In what became the kitchen, workers uncovered two cycles of decoration. Shells and flowers on a red background dated from the 1400s, while in the 1500s, the beams were repainted with masks and vases in black and white. In the living area, 17th-century owners reinterpreted the Renaissance masks and vases in a more painterly style with individualized flourishes—one face even sported a pair of spectacles.
The discovery required a visit from the Venetian superintendent of fine arts, who told the Worthens they’d need to clean and restore all three sides of the beams as well as the ceiling between. The couple hired two restoration experts, but Amy contributed as well. There were 30 pieces of molding missing from the cassetoni, so Amy made a stencil and used earth pigments mixed with fish glue to paint new strips of molding with the braided pattern. The carpenters then cut the strips to the lengths needed to fill in the missing pieces.
In addition to the painted beams, the Worthens had to restore the thick terrazzo veneziano floors, which are composed of tiny stones held in a binder that contains oil. This gives the floors sufficient flexibility to withstand the instability of foundations sunk deep in the mud of the lagoon. New drywall hangs on metal lath, leaving a space between the historic exterior and the new interior for plumbing and electrical lines.
The Worthens used white maple cabinetry to divide the apartment into a living room, bedroom, kitchen-dining room and baths. “I think the blond wood was the influence of the Saarinen woodwork at the Art Center,” Amy says. A glass ceiling in the bathroom provides privacy but leaves the historic ceiling visible.
Once the apartment was livable, the next project was to persuade the government to let Tom and Amy restore the pergola over the terrace. “The law in Venice regarding restoration is you can only do what was already there, so you have to document how it looked originally before you can do anything to the exterior,” Amy explains. Fortunately, their palazzo had been considered sufficiently picturesque to be captured in old photos and postcards (see image, page 138). They began collecting vintage images showing the terrace with a pergola and eventually won permission to reintroduce it.

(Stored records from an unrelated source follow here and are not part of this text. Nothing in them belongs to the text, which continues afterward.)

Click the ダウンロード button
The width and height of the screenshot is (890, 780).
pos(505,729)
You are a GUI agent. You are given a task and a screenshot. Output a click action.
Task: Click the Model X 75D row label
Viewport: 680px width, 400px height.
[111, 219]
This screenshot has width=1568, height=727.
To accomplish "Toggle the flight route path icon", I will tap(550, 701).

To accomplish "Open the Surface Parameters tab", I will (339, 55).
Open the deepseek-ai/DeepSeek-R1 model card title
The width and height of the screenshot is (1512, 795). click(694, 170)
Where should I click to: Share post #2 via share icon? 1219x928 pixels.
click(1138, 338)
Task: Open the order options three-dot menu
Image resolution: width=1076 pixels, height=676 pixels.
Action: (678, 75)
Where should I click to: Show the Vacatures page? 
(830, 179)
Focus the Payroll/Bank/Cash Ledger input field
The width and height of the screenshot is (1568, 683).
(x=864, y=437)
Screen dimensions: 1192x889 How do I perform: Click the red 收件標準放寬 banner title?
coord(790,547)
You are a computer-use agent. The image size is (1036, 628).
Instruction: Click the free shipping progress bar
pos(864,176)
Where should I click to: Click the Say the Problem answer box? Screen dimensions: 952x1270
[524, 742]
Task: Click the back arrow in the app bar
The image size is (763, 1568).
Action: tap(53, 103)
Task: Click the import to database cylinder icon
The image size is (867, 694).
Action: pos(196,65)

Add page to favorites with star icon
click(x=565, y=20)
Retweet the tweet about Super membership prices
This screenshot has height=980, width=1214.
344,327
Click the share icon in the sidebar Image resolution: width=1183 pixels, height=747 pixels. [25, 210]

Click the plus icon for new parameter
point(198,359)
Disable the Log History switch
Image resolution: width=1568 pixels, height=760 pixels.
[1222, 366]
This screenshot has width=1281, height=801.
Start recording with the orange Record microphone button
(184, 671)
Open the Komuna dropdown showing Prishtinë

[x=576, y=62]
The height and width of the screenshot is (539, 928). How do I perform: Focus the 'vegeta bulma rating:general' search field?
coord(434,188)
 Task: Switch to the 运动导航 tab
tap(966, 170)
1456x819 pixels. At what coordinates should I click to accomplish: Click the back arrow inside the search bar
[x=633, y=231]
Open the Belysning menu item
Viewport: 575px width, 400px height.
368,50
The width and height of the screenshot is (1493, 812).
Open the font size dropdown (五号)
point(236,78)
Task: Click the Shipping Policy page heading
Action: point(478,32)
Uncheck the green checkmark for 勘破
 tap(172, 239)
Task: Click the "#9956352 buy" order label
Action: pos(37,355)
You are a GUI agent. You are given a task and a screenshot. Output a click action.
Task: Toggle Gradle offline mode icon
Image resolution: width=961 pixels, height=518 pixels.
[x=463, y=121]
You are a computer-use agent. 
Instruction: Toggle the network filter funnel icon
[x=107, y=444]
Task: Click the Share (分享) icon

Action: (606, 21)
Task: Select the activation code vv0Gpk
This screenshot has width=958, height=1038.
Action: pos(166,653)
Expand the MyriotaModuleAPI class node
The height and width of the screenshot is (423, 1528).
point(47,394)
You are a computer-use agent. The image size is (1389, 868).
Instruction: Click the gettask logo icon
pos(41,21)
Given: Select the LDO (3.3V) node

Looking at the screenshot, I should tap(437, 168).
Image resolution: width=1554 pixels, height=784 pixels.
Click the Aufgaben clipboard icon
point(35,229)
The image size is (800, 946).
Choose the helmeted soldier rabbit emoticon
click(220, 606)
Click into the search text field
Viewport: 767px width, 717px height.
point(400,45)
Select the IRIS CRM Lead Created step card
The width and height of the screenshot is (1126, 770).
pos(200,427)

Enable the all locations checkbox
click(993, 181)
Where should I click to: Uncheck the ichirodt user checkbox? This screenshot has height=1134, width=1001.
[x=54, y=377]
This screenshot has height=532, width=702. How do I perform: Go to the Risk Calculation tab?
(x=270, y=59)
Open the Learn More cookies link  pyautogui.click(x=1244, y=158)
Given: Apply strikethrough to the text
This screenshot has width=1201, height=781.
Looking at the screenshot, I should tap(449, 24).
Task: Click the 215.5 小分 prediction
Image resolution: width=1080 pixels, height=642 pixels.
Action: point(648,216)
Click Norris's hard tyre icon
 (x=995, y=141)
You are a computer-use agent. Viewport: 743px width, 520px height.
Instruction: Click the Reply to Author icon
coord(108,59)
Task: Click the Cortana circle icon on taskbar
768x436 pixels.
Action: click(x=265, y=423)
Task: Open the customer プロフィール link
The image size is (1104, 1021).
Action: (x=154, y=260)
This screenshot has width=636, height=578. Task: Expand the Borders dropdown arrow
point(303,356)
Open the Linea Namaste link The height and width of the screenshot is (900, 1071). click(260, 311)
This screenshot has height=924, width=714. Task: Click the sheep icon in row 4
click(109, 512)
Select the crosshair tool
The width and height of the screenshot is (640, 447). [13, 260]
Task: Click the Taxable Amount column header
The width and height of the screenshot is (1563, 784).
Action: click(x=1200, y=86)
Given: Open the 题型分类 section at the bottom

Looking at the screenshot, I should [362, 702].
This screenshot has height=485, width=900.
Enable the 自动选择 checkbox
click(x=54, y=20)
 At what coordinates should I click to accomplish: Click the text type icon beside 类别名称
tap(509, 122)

Amy had envisioned the pergola covered by wisteria. “One day, the director of works showed up with a plant, just a stick,” Amy says. “He had no idea what kind it was.” It proved to be a luxuriant Wisteria japonica that produces long chains of lavender flowers for three weeks every April. “I’m obsessed by the wisteria,” she says, and has hundreds of photos to prove it. “I have to be there in April to see it.”
The Worthens are the only non-Italians in the palazzo, which has 10 units, but they have become active members of the community. Amy is a member of the Cittadini di San Giacomo, a neighborhood group that handles problems such as garbage collection and speeding in the canals. She understands and can read the Venetian dialect “and can amuse people with it, but it doesn’t sound right” when she tries to speak it, she says. Tom’s expertise is in 16th- and 17th-century Italian, but he can express himself comfortably in the modern tongue too.
That facility with the language was one reason they felt prepared to tackle the challenge in the first place. “We had plenty of friends too,” says Amy. “I felt confident I was well-supported. You have this dream that’s really scary, and then giving yourself permission to fulfill it is scary—and thrilling too. We knew this was a very special property and there weren’t many like it.” The chance to be a part of rescuing it meant “being able to connect and make ourselves part of this history.”